(Stored items)
= = = = =
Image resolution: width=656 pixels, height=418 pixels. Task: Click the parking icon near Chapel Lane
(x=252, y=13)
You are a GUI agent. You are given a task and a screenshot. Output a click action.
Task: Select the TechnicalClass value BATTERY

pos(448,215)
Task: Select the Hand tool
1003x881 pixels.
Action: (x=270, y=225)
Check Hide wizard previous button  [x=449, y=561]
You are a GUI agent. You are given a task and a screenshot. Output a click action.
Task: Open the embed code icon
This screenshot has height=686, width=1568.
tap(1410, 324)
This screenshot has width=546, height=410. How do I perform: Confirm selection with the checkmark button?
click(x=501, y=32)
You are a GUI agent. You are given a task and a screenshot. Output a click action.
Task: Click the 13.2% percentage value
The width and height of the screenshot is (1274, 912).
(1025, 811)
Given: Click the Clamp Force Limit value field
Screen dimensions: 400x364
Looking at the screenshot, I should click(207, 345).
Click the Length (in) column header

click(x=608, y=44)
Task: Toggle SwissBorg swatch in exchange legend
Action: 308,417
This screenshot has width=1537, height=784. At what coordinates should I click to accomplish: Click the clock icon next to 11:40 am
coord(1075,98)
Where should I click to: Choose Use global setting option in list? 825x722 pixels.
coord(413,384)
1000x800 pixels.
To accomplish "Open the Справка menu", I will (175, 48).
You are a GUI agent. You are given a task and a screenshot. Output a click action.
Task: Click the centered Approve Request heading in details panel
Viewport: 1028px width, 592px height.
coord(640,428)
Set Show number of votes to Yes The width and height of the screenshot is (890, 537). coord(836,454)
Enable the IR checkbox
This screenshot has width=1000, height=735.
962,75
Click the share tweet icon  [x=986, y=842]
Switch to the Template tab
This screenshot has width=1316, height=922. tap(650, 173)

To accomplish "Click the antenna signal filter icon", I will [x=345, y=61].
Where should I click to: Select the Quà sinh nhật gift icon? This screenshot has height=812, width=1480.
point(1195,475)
= = = = =
→ **WORK REQUEST**
Exactly and exclusively, repeat the lines from the line that contains "Enable the IR checkbox" through the end of the records, both ends included.

→ **REPLY TO THE EXERCISE**
Enable the IR checkbox
This screenshot has width=1000, height=735.
962,75
Click the share tweet icon  [x=986, y=842]
Switch to the Template tab
This screenshot has width=1316, height=922. tap(650, 173)

To accomplish "Click the antenna signal filter icon", I will [x=345, y=61].
Where should I click to: Select the Quà sinh nhật gift icon? This screenshot has height=812, width=1480.
point(1195,475)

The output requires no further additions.